I don't want to put words in his mouth, but one might think the 'purer' motive made it less scammy.
So if Netflix fleeced a bunch of software engineers out of their money at a rigged poker tournament, then used their ill-gotten gains to instigate a project with the same outcome as the Netflix prize, that wouldn't be a scam?
The only sensible way I can frame it to have one be "scammy" and the other not is to have the prize-seekers not really caring about the prize, but caring about the edification / signalling / prestige of triumph in a gamified and high-profile problem. This seems credible, but it also offshores some of the benefit of all-pay auctions to another mechanism.
While in a standard auction you have to pay your bid only if you win, in an all-pay auction you pay whether or not you win. The standard example is a dollar auction where you're selling a dollar. Bidding a penny to get a dollar seems reasonable, but someone else then might bid two cents. The bidding can keep going even past a dollar, and the more people fighting for the dollar the more the person selling it makes. Bidding-fee auctions are similar, where each bid you make costs money. You might remember Swoopo? They used to put up ads like "An iPad just sold for $21.32!" not mentioning that the participants overall had spent more than the retail cost of the iPad on bidding fees. Eventually people caught on and they went bankrupt.
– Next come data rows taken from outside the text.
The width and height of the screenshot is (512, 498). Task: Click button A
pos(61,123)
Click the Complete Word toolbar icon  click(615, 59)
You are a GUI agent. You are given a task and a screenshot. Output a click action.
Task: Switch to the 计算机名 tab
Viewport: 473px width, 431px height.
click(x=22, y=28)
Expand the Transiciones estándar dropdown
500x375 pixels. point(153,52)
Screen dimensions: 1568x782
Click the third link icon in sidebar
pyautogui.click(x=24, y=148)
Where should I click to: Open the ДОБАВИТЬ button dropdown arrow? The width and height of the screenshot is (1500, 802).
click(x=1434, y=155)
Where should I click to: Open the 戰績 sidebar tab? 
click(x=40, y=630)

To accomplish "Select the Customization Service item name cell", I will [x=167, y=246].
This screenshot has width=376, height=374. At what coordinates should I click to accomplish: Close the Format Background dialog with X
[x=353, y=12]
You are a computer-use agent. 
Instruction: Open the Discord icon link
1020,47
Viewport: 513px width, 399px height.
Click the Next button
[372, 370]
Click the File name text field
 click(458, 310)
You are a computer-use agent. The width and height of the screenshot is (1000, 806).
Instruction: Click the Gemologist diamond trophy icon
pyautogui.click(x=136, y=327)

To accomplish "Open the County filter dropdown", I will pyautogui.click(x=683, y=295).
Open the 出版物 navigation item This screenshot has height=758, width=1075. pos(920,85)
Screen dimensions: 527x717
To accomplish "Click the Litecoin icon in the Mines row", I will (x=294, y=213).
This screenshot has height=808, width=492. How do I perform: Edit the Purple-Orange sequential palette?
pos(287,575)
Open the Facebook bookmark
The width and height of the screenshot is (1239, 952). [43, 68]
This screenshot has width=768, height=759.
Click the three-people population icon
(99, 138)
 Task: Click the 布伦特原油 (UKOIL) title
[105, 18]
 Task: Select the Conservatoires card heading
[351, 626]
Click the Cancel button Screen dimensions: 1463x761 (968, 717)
In a less scammy vein, however, this is also how competitive prizes work. In the X-Prize teams spent over $100M in competition for a $10M prize. I can't find an estimate for how much people spent to win the $1M Netflix Prize but when you look at the number of people and number of teams it was probably well above $1M.
Could we use this for charity? Imagine a donor thought two charities were both excellent and had very similar returns, but they knew lots of other people strongly disagreed and preferred one or the other. By offering to donate $X to the charity that received the most in donations, could they move more than $X to the charity of their choice? It might be even better to make the criterion be the most independent donations of at least $Y, because getting more people to donate has value in terms of expected future donations.
(I suggested something similar a few months ago in a comment on my post on donation matching, but hadn't thought about prizes at the time.)